BBC BASIC for loop optimization?

MauryMarkowitz · January 18, 2022, 9:27pm

I seem to recall reading somewhere that BBC BASIC had an optimization for FOR loops, but I cannot find anything about it now.

IIRC, there was a second type of FOR loop (invisible to the user?) that was used if the index and all parameters were integers - or something to that effect?

If my memory is correct, does anyone know when this decision was made? Was it during the tokenizing or at runtime?

EdS · January 18, 2022, 9:40pm

One optimisation springs to mind: nested FOR loops maintain a stack of their iterator machinery. If the NEXT names a variable, the stack is searched to find the matching FOR. But if the NEXT does not name a variable, the innermost FOR is used from the top of the stack, and that’s very slightly quicker.

Indeed, instead of NEXT J,I you can just use NEXT, (with the comma) which looks a little odd.

Play with it here.

MauryMarkowitz · January 18, 2022, 9:51pm

That one I am familiar with - MS introduced this around 1979 in the second version of the 6502 port so it’s in later versions of Commodore and Applesoft as well.

No, the thing I’m thinking of, if it exists, is somewhat more complex.

EdS · January 18, 2022, 10:37pm

Hmm, I see no special handling of FOR or NEXT in this disassembly of BBC Basic 2.

MauryMarkowitz · January 19, 2022, 12:53am

That is a useful book!

The line in question is $B6E4. If the variable is not “real”, it does a direct addition of the integer value inline rather than calling FADD. If it is real it jumps to $B766, which I assume is calling FADD at $A500.

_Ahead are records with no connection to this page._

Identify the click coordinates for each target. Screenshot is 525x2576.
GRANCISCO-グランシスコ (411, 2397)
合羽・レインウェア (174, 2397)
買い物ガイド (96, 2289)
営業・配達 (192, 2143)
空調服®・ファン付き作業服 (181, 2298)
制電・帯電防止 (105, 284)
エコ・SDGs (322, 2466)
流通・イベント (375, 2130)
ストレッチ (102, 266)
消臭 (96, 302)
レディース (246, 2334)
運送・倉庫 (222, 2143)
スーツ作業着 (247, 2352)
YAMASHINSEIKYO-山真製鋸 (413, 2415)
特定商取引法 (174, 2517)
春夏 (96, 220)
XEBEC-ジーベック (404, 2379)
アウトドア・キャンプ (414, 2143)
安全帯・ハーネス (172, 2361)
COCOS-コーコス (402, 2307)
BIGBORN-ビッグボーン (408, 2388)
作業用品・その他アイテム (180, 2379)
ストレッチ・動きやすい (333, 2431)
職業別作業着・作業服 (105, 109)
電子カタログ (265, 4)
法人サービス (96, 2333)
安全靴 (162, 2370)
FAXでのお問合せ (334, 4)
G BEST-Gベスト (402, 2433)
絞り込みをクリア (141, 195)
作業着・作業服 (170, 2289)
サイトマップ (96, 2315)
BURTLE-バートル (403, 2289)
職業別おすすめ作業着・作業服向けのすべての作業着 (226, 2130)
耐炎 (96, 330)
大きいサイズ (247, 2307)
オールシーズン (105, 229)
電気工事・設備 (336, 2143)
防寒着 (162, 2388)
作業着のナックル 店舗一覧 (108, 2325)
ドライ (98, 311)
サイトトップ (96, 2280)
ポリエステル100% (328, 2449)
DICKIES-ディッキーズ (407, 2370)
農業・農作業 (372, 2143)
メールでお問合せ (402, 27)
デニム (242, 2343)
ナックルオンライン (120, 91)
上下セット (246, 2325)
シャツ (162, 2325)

In the following lines, especially $B7F5 I see that it is reading the variable type and forcing the values to integer though &92DD.

So somewhat along the lines that I was thinking of, but not exactly as complex as I recalled. This is all based on the variable type, not reading the entire line to see if the index is “really” an integer as it is in FOR I=1 TO 10, which would call the floating point code.

EdS · January 19, 2022, 8:16am

Oh, well spotted. So, if I understand correctly, the integer path is favoured and inlined. And, I think it’s the case that MS Basic uses floating arithmetic in this case, even for integer variables, in which case Acorn’s approach looks even better.

It’s surely worth noting that Acorn’s BBC Basic was a second implementation after their Atom Basic, and also that it has the luxury of a 16k ROM where earlier Basics had only 8k (or even less.)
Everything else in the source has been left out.